By Christo Lute, Director of Advanced Analytics,
One of the first lessons people learn in statistics is that “correlation does not imply causation.” It is also one of the most abused lessons in statistics. It can prematurely end discussions about scientific findings, gets used as a fallacious but enduring criticism of statistical reasoning, and ultimately, stands in as a means to push away inconvenient data.
In one sense, correlation not implying causation is true, and if a student does not recognize this, many, many statistical errors and poor reasoning will result. For example: did you know that there is a positive correlation between ice cream consumption and deaths by swimming pool drowning? Did you know that there is correlation between the amount of whole milk consumption in the US and high-fructose corn syrup consumption?
The lesson here is not that ice cream consumption causes drowning, nor that milk contains corn syrup or something else nonsensical. The lesson is that variables can be correlated, but it is not sufficient to find correlation and declare a causal relationship. In the ice cream case, the stronger correlation between ice cream consumption and drowning is probably warmer weather, since people eat more ice cream in warmer weather and swim more often. In the corn syrup and whole milk correlation, the relationship is likely spurious and not strongly causally linked.
The abuse of this notion occurs when it is taken to an extreme, when it’s translated from the subtle claim that “correlation does not describe a causal relationship but a measure of interdependence of variables” into a proclamation that correlation has nothing to say about causation. This interpretation is patently false; it fails to appreciate one of the main reasons why we use correlations: to discern causal relationships between events.
Take a measuring cup. Consider the following: as you pour water into the cup, the water reaches a higher marker on the cup. This means that there is a correlation between water poured in the cup and the measuring line used on the cup. But the reason that the measuring line is used is because of the water poured in. The water causes a measuring line to be used. When stated this way, the problem with correlation not implying causation becomes obvious. We can all see that adding water to a measuring cup will mean a higher line is being used, and understand that it’s the water causing that measurement to be used. What else would cause it?

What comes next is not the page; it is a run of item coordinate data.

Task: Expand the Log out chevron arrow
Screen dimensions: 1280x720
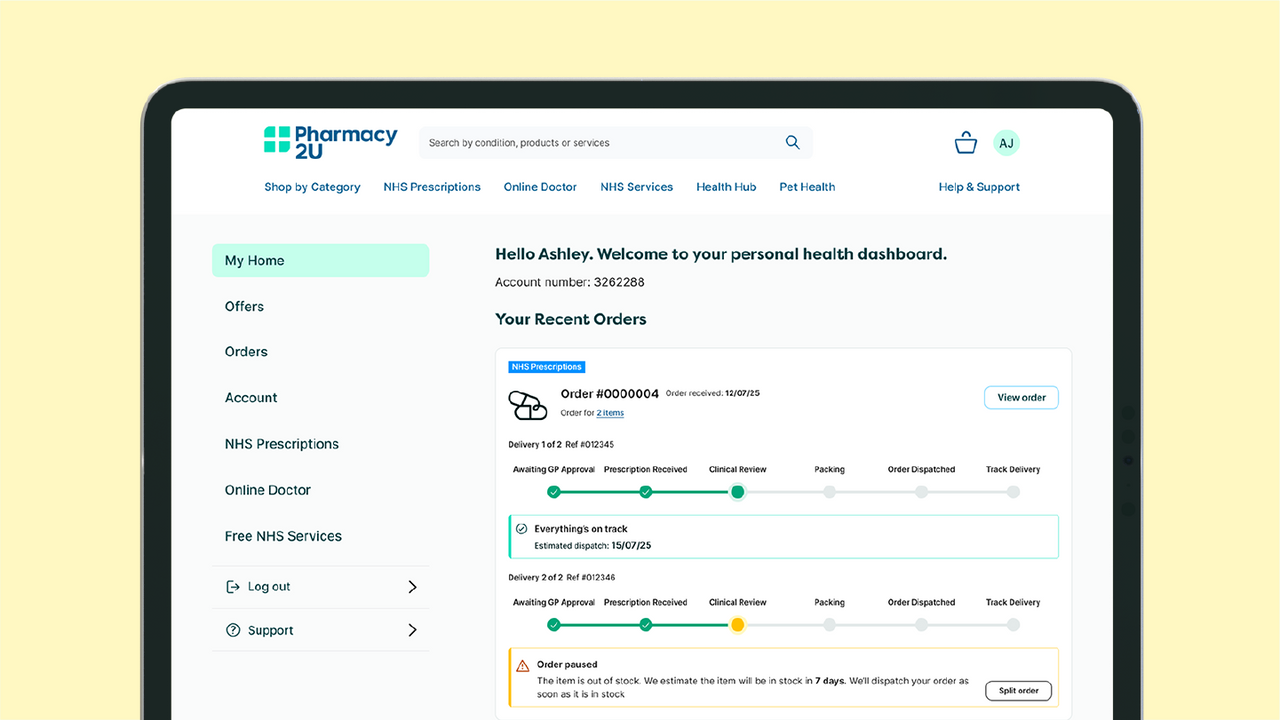Action: click(412, 587)
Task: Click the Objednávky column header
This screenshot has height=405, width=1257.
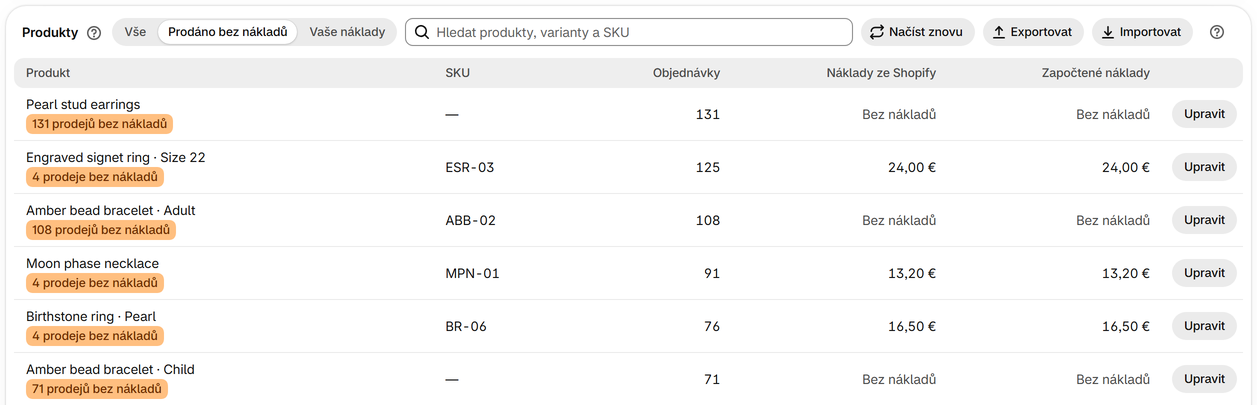Action: coord(686,73)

Correlation is not the final word on a subject, but a starting position in pursuit of causal relationships. We use correlation as a stepping stone to unearth and understand relationships.
Balancing these notions is critical. The next time you are working with correlations in your data, hold strong and know that the correlation does not imply causation. Instead, be curious about the relationship, dig into the data and see if you can discern a deeper understanding of how A might influence B. This search for causation is where the real magic in data analytics happens. In the words of master data visualist Edward Tufte, “Correlation isn’t causation, but sure is a hint.”